Holland’s Institute of Parapsychology is one of the best in the world. Situated in Utrecht, it maintains permanent relations with the principal organisms which, in diverse countries – above all America – deal with extra-sensory perception.
It possesses several thousands of dossiers on Croiset’s clairvoyances, and thousands of attestations from police forces in Holland, Germany, the United States, etc. The man who is at the origin of the Institute’s great prestige, and whose works are probably a generation ahead of those of his collegues, is Professor W. H. C. Tenhaeff. This scholar who is, with Doctor Rhine of Duke University in the United States, the greatest specialist in the world of extra-sensory phenomena, devoted the latter part of his life to the Croiset case and participated in all of the Dutchman’s clairvoyancy seances, in particular the famous chair tests.
The chair test is an experiment which, because it is renewable, permitted Tenhaeff to realise certain essential progress in the knowledge of extra-sensory faculties. It is in fact the possibility of repetition which is the first condition of scientific proof.
The number of a seat in a room where there is to be, in the future, a public meeting of some kind, is chosen at random. The seats are never reserved and sometimes Croiset does not even know the town where this meeting is to be held. Infallibly, he manages to guess, up to twenty-six days ahead, who is going to sit on this seat when the time comes, with many details which go from the complete physical description of the spectator to the relation of more or less important incidents in his personal life. For example, he will say:
“This will be a young, slim man, in a dark suit, with short hair, like a crew-cut. He has a little handkerchief showing from his breast pocket and has fallen on his left leg where he has a scar on the knee. On his left, a middle-aged woman is seated. She has a son who wears a sailor’s uniform. This woman has lost a member of her family in a torpedoing off the Atlantic coast…”
The chair test has been repeated and verified hundreds of times, with an extremely low margin of error.

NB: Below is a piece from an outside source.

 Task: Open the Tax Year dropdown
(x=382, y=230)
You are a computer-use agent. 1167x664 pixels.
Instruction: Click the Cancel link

Over seventeen years of experimentation with Croiset and the chair test, this “precognition” which has nothing to do with telepathy, which simplifies the problem, indicates that real “secret gulfs” exist in the human mind. If official science wanted to sound them, the extra-sensory gifts of primitive races – prescience of certain dangers, communication without words, capacity to heal, etc. – could be understood, and these gifts restored in the mechanised, diminished man of today.
This could then be used to accede to a greater knowledge of the Universe, of this hidden world, which, for the moment, is not accessible to our known senses. A world where time and space are abolished and where thoughts and memories would have their own reality.
In the last period of his research, Einstein was more and more interested in extra-sensory perception…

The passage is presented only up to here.